» **Exercise brief**:
Starting at the line that contains "Click the tweet", quote each line exactly through the last line of the entries, both included.

Records below:

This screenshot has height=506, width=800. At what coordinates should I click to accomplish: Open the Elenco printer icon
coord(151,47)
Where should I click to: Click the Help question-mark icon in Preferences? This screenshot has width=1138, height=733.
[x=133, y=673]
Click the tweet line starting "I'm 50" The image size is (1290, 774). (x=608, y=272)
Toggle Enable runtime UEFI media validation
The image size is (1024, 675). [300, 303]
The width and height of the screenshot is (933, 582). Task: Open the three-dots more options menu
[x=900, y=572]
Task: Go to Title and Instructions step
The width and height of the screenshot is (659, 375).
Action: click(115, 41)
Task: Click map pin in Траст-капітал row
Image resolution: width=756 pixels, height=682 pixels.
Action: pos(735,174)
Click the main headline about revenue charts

End of Records.

» **Problem solution**:
Click the tweet line starting "I'm 50" The image size is (1290, 774). (x=608, y=272)
Toggle Enable runtime UEFI media validation
The image size is (1024, 675). [300, 303]
The width and height of the screenshot is (933, 582). Task: Open the three-dots more options menu
[x=900, y=572]
Task: Go to Title and Instructions step
The width and height of the screenshot is (659, 375).
Action: click(115, 41)
Task: Click map pin in Траст-капітал row
Image resolution: width=756 pixels, height=682 pixels.
Action: pos(735,174)
Click the main headline about revenue charts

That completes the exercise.